Saturday, April 14, 2012

Federal Transportation Bill Update

On April 4th, the U.S. Senate approved a two-year blueprint for transportation that gives states greater spending flexibility allows the federal government to set minimum safety standards for subway systems and buys time to find a solution for a funding system teetering on the verge of bankruptcy.

This bipartisan bill was approved 17 days before current transportation funding and authority to collect the federal gas tax that support it, will expire. During the 2012 Bike Summit, our marching orders were to request a clean extension of the current bill.

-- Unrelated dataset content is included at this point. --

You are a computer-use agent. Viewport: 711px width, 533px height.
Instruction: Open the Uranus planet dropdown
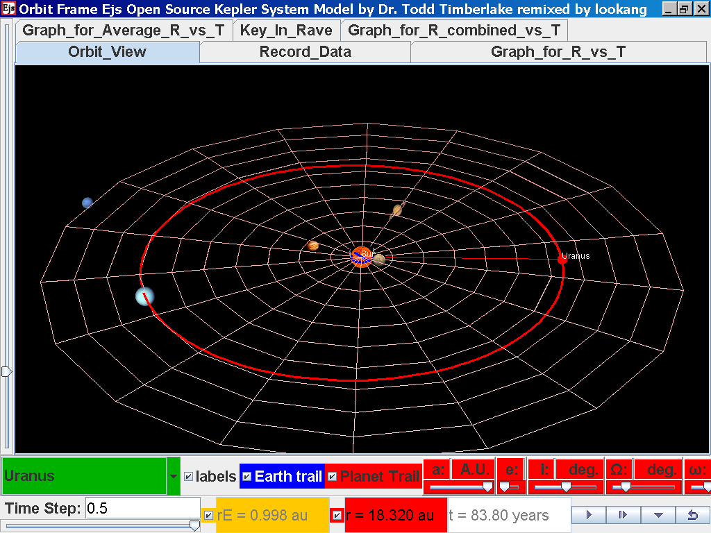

And, we were to ask for approval of the Petri amendment that would have maintained all transportation enhancements. Ultimately, we wanted the Senate to approve the House Bill but the Arizona senators would not see us and furthermore, we learned from insiders that that was highly unlikely to happen.

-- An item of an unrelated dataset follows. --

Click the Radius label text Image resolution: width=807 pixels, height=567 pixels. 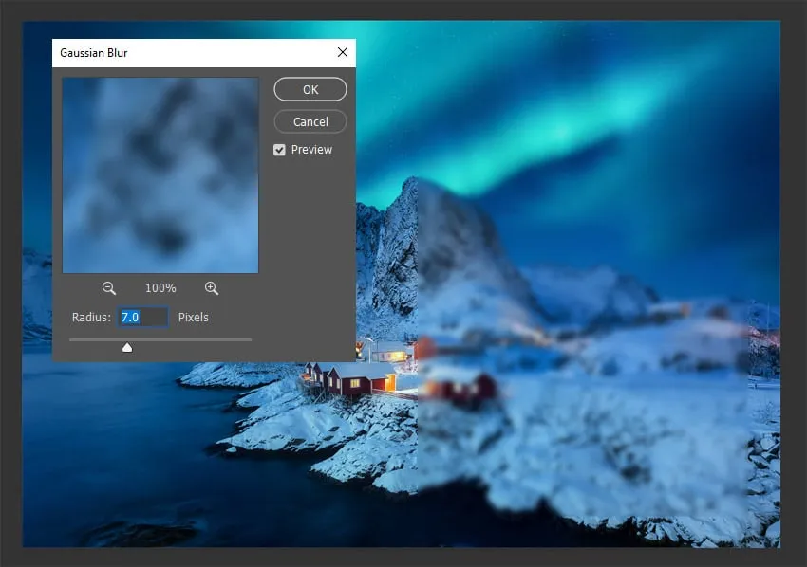point(91,318)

Fulfilling that prophecy, the House transportation bill did indeed stall. The newly-approved Senate bill might hold the only chance for that legislation reaches the White House before the deadline. The new law pushed through largely by Sen. Barbara Boxer (D-Calif) won broad support, passing on a vote of 74 to 22.
Benjamin L. Cardin (D-Md), played a central role in protecting funding for popular bike and pedestrian programs. Joining with Sen. Thad Cochran (R-Miss) Cardin crafted a successful amendment that created a competitive grant program for those projects, with the winners to be selected on the city and local level.
The senate bill carves more than 60 federal transportation programs from about 90 to less than 30. The tenets of the bill that are most attractive to conservatives is that it allows for local control of federal transportation money. It also funds projects to ease congestion and allay air pollution while increasing highway safety funding, cutting red tape that can delay projects and expands a federal program that provides loans and loan guarantees to encourage private investment.
Additionally, the law creates mandates for federal safety standards for transit systems. These mandates were urged by Maryland’s other senator Sen. Barbara A. Mikulski (D-Md) since the 2009 Metrorail crash in which nine people died.
The $109 billion Senate bill bridges a funding gap by raising almost $10 billion with several moves that critics have denounced as gimmicks. One would transfer $3.7 billion from a trust fund established to pay for damage caused by leaking underground storage tanks. An additional almost $2.8 billion would be raised by ending a tax credit for paper manufacturers, and hundreds of millions more are projected to roll in by pursuing delinquent taxpayers.